In 2022, we trained 10,000 new troops. In 2023, we intend to double that number. As hon. Members will be aware, our armed forces will be training Ukrainian aviators to fly sophisticated NATO-standard fighters in future. We expect to begin training the first Ukrainian pilots in spring. We cannot supply the jet before we have trained the pilot and no time is being wasted in that endeavour. We have committed to match the £2.3 billion of military aid spent last year. We continue to lead the international military and diplomatic effort, too. As we saw with our tank donations, as my right hon. Friend the Member for Rayleigh and Wickford (Mr Francois) indicated, our role can be to have a force multiplier effect. We can catalyse the work of other nations. That is why the Prime Minister signed the London declaration with President Zelensky, cementing our unwavering commitment to Ukraine’s sovereignty and territorial integrity, and urging others to do the same.

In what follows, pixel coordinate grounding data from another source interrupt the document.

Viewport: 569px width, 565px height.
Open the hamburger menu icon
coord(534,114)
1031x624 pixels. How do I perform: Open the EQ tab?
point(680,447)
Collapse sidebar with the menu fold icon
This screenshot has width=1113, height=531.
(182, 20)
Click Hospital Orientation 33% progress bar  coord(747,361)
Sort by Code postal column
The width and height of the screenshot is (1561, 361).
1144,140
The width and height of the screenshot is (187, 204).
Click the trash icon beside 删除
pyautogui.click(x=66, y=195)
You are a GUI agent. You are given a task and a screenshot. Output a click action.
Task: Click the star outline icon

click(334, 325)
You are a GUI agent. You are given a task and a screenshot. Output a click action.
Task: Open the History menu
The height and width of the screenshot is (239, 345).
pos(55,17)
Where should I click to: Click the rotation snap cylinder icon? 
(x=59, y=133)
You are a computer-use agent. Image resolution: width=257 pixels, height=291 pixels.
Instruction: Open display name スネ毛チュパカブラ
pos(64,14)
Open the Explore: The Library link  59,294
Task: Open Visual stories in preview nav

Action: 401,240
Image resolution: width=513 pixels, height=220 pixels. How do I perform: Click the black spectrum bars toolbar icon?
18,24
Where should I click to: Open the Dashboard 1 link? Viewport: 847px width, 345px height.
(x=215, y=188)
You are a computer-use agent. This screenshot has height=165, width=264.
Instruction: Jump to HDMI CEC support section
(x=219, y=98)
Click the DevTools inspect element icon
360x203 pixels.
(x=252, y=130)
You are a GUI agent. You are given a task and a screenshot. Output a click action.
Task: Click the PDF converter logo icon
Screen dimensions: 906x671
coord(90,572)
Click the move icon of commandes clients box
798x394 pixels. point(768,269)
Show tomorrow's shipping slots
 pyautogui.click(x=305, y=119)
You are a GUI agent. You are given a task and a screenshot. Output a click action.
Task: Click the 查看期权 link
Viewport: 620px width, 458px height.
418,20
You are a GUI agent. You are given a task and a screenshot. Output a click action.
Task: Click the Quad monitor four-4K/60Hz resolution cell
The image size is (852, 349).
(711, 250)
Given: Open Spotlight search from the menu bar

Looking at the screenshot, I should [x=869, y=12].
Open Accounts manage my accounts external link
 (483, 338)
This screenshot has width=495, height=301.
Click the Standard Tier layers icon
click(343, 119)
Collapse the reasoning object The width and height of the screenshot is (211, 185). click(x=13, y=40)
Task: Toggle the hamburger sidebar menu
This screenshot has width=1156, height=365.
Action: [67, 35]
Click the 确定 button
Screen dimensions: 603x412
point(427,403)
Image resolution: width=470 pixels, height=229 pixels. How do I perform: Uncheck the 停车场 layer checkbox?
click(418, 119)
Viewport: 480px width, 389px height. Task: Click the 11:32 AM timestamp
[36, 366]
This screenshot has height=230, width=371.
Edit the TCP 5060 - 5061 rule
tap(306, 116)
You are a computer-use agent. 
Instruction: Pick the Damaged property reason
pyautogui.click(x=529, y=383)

There is much more I could talk about, but let me just come to this. On Friday, the nation will stand in silence to commemorate a year on from the invasion. As well as His Majesty the King sending his support to Ukraine, over 100 events will take place across Whitehall. This will be an opportunity to remember all those who have lost their lives and all those who have seen their lives irrevocably changed. It will be an opportunity to remember all those who continue to fight for their liberty. It will also be an opportunity to redouble our resolve, ensuring that when the time comes, that proud nation will build back stronger than before. That is why on 21 and 22 June the United Kingdom, jointly with Ukraine, will host the international Ukraine recovery conference.
The signal we are sending to Vladimir Putin could not be clearer. He has turned his country into a pariah and the most sanctioned nation on the planet. Meanwhile, the world stands with Ukraine, ready to support that proud and defiant country to defend its territory and its people. One year on, with Russia gearing up for a new offensive, Putin remains unrepentant. His only coherent war aims are for more war, more death and more suffering. His desperate hope is that the world will lose its nerve. It will not. Together we will defy him. Together we will prove him wrong. As President Zelensky told us in his stirring address to the House two weeks ago:
“We know freedom will win. We know Russia will lose. And we really know that victory will change the world”.
Slava Ukraini, heroyam slava.
Question put and agreed to.
Resolved,
That this House has considered the situation in Ukraine.